Directions for this task —
Print the listing once more, exactly as it stands.

[[ Supplied records, beginning ]]

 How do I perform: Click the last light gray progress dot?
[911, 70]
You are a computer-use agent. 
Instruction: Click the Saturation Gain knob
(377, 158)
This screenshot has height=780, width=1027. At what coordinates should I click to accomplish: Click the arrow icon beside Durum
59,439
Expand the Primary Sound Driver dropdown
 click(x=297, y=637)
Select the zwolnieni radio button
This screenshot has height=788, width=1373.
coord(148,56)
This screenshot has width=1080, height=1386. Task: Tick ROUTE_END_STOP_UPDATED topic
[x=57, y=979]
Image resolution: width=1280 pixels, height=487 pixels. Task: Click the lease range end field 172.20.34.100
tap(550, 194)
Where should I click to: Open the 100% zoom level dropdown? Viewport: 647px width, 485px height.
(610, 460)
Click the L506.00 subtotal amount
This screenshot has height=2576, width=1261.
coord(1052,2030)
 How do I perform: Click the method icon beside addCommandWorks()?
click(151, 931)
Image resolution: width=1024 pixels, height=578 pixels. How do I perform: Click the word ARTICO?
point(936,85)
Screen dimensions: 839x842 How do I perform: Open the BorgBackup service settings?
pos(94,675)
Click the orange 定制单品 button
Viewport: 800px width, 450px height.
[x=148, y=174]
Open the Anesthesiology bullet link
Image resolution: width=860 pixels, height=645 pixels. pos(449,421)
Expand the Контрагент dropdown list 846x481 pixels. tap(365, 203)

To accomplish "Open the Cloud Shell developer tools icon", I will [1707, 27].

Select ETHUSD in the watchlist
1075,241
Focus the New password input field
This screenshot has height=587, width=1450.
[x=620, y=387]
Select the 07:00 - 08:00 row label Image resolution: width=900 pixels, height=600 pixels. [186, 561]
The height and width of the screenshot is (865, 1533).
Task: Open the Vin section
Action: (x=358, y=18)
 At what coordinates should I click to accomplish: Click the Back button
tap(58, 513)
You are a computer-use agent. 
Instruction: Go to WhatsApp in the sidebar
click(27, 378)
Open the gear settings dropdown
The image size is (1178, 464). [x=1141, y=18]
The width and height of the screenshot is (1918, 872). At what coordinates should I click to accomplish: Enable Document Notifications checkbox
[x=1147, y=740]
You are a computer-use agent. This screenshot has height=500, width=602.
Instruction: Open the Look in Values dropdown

[[ Supplied records, end ]]

Answer section —
 How do I perform: Click the last light gray progress dot?
[911, 70]
You are a computer-use agent. 
Instruction: Click the Saturation Gain knob
(377, 158)
This screenshot has height=780, width=1027. At what coordinates should I click to accomplish: Click the arrow icon beside Durum
59,439
Expand the Primary Sound Driver dropdown
 click(x=297, y=637)
Select the zwolnieni radio button
This screenshot has height=788, width=1373.
coord(148,56)
This screenshot has width=1080, height=1386. Task: Tick ROUTE_END_STOP_UPDATED topic
[x=57, y=979]
Image resolution: width=1280 pixels, height=487 pixels. Task: Click the lease range end field 172.20.34.100
tap(550, 194)
Where should I click to: Open the 100% zoom level dropdown? Viewport: 647px width, 485px height.
(610, 460)
Click the L506.00 subtotal amount
This screenshot has height=2576, width=1261.
coord(1052,2030)
 How do I perform: Click the method icon beside addCommandWorks()?
click(151, 931)
Image resolution: width=1024 pixels, height=578 pixels. How do I perform: Click the word ARTICO?
point(936,85)
Screen dimensions: 839x842 How do I perform: Open the BorgBackup service settings?
pos(94,675)
Click the orange 定制单品 button
Viewport: 800px width, 450px height.
[x=148, y=174]
Open the Anesthesiology bullet link
Image resolution: width=860 pixels, height=645 pixels. pos(449,421)
Expand the Контрагент dropdown list 846x481 pixels. tap(365, 203)

To accomplish "Open the Cloud Shell developer tools icon", I will [1707, 27].

Select ETHUSD in the watchlist
1075,241
Focus the New password input field
This screenshot has height=587, width=1450.
[x=620, y=387]
Select the 07:00 - 08:00 row label Image resolution: width=900 pixels, height=600 pixels. [186, 561]
The height and width of the screenshot is (865, 1533).
Task: Open the Vin section
Action: (x=358, y=18)
 At what coordinates should I click to accomplish: Click the Back button
tap(58, 513)
You are a computer-use agent. 
Instruction: Go to WhatsApp in the sidebar
click(27, 378)
Open the gear settings dropdown
The image size is (1178, 464). [x=1141, y=18]
The width and height of the screenshot is (1918, 872). At what coordinates should I click to accomplish: Enable Document Notifications checkbox
[x=1147, y=740]
You are a computer-use agent. This screenshot has height=500, width=602.
Instruction: Open the Look in Values dropdown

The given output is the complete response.